The Trump administration issued a new Executive Order (EO) yesterday prohibiting all transactions related to and other dealings in any digital currency, digital coin, or digital token issued by, for, or on behalf of the Government of Venezuela after January 9, 2018.
The U.S. government previously imposed targeted restrictions on dealings in new debt, new equity, bonds, dividend payments/distributions of profits, and securities involving the Government of Venezuela, including agencies or instrumentalities thereof (e.g., Petroleos de Venezuela, S.A.). The latest move to ban U.S. trade in Venezuelan government digital currencies is in response to President Nicolas Maduro’s pronouncements regarding the issuance of the petro (a digital currency backed by oil) and petro gold (a digital currency backed by precious metals) as means to avoid U.S. financial sanctions. U.S. persons who participated in a pre-sale for covered Government of Venezuela-issued digital currency are out of luck and now require U.S. government authorization to sell, trade, or use such currency.

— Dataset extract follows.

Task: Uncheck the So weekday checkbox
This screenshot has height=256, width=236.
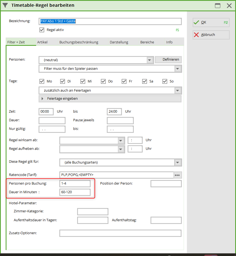Action: point(165,81)
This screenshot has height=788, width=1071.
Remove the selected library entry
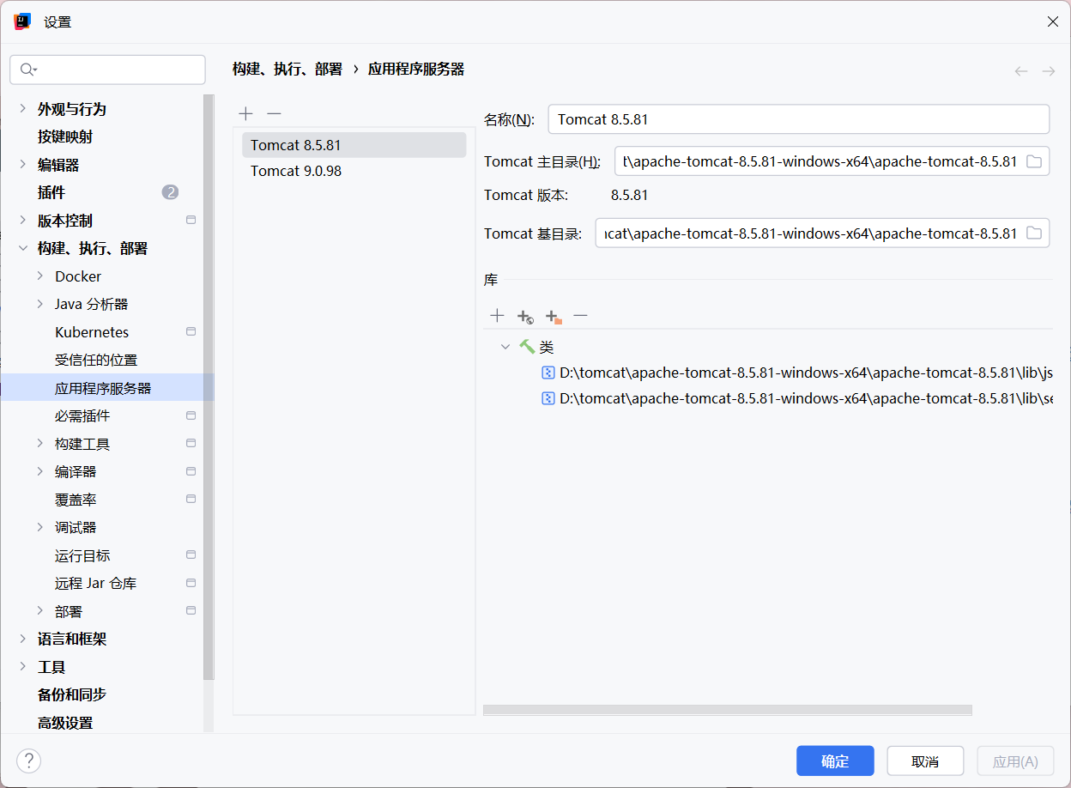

Concurrently with the EO, the U.S. Treasury Department’s Office of Foreign Assets Control (OFAC) also issued broader guidance on virtual currency. The agency reminded U.S. persons that their compliance obligations for transactions involving digital currency—which the agency defines as sovereign cryptocurrency, virtual currency (non-fiat), and a digital representation of fiat currency—are the same as those for transactions denominated in traditional fiat currency. In other words, regardless of the currency involved, U.S. persons are required to ensure that they do not engage in unauthorized transactions, such as dealings with individuals or entities on OFAC’s Specially Designated Nationals (SDN) List or entities 50% or more owned by SDNs. This requires digital currency users, technology companies, and payment processors to adopt risk-based compliance measures, including screening against U.S. government sanctions lists. To aid the digital currency community, OFAC stated that it may add digital currency addresses to its SDN List, although it warned that the address listings likely will not be exhaustive, placing the onus on U.S. companies and individuals to conduct due diligence to make sure that they are not engaging in prohibited transactions.